Albay sorumla birlikte sıkıntılı bir nefes aldı, göz ucuyla adamlara baktıktan sonra tekrardan bana döndü. "Evet bir sorun var." dedi. "Senin tam olarak ne derdin var Gece?" Sorusuyla yutkundum, nefesim hızlandı. Nereden çıktı şimdi bu? Pat diye niye böyle bir soru sordu?
Allah'ım lütfen anlamamış olsunlar.
"Anlamadım komutanım, ne demek istiyorsunuz?" Bakışlarımı kaçırarak sordum. Korkudan ellerim titremeye ve terlemeye başlamıştı. Çaktırmadan ellerimi masanın altından dizlerime koydum.
"Daha açık konuşayım o zaman, psikolojik sorunların mı var?" Alt dudağımı ısırdım, birkaç saat önce başlayan korkumu şimdi anlıyorum. Hissetmiştim ve bedenim çok önce tepki vermeye başlamıştı. Anlamıştı, hepsi anlamıştı. Pars'ın üzgün olması bu yüzden miydi? O da mı anlamıştı yoksa sorunumu?
"Şey komutanım..." deyip sustum, ne diyecektim ben? Nasıl çıkacaktım bu işin içinden? Bu saatten sonra yalan söylemem imkansızdı.
"Durumun farkındayız Gece ve doğruyu söylersen iki taraf içinde daha iyi olur." dedi. Yutkunmadan edemedim. Bu saatten sonra bu işten kaçamazdım.
Nefesimi kontrol altına almaya çalışarak derin bir nefes aldım. Sesimi sabit tutmaya çalıştım. "Tedavi oluyorum komutanım, en kısa sürede hallolacak bu sorun." diyebildim sadece.

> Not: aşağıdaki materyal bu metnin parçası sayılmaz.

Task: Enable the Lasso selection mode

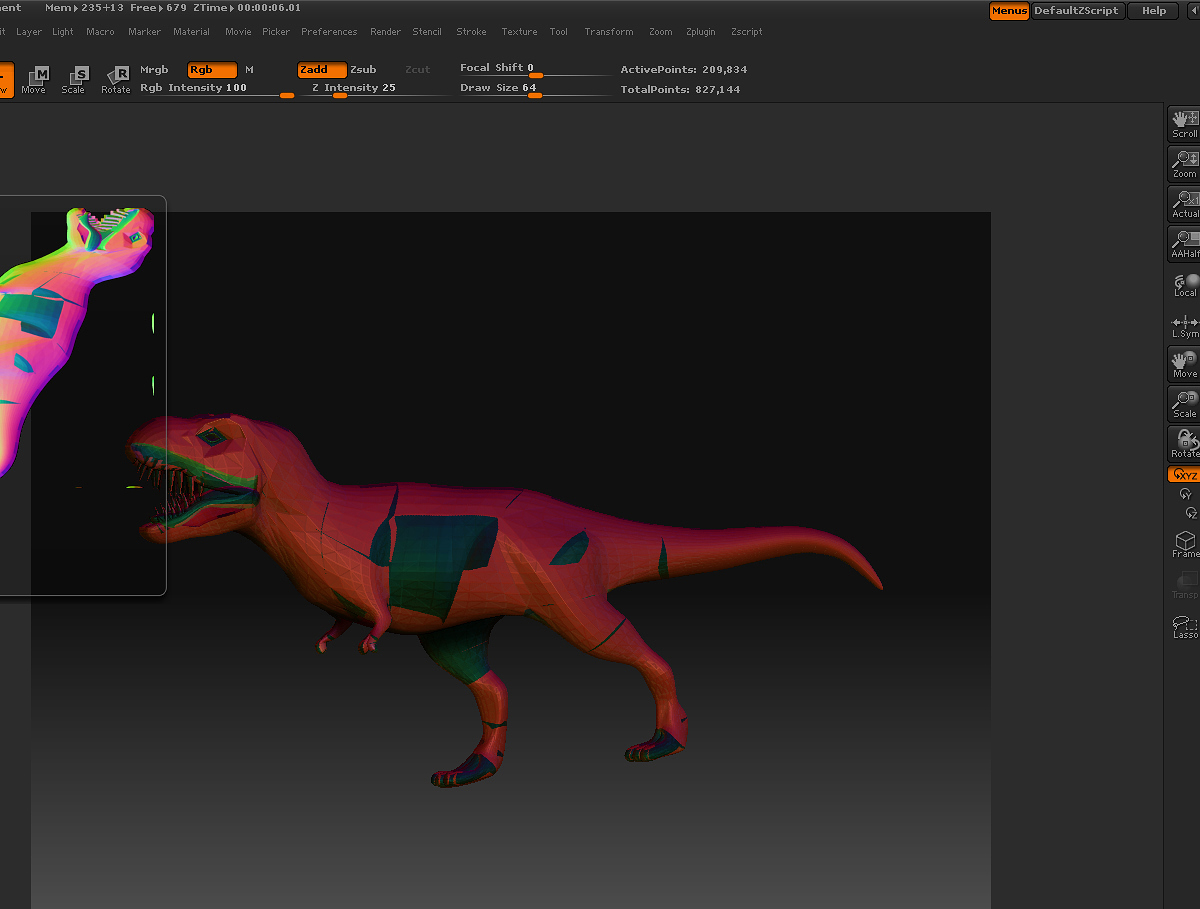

"Ne zaman tedavi olmaya başladınız?" Adamlardan birinin sorusuyla ona baktım, hepsi dikkatli bir şekilde bana bakıp dinliyordu ve bu gerilmemi arttırıyordu.
"Bugün, bugün başladım." dedim kekeleyerek.
"Doktorunuz ne öneride bulundu?" Başka bir adamın sorusuyla bu seferde ona baktım. Bir kez daha yutkundum. Bunu söylemek istemiyordum.
Şu anda sorgudaymışım gibi hissetmem normal miydi? Sanki ben suçluydum ve sorguya çekilmişim gibi hissediyordum. Bu da istemsizce sinirimi bozuyordu.
"Tatil, talile çıkıp dinlenmemi söyledi." dedim kısık bir sesle. Ne kadar söylemek istemesem de ağzımdan çıkmıştı artık.
"Bu durumunuzu bile bile neden askeriyeye döndüğünüzde bu durumu komutanınıza bildirmediniz." Yine aynı adam sordu soruyu.
"Bilmiyordum, yeni öğrendim."
"Tam olarak ne zaman öğrendiniz?" Sakin olmaya çalışarak çenemi kaşıdım.
"Afedersiniz ama ben bir soru sorabilir miyim?" Sorusunu es geçerek sordum. Hepsi beni onaylayınca sorumu sordum. "Ben suçlu muyum? Bu sorgu tam olarak ne?"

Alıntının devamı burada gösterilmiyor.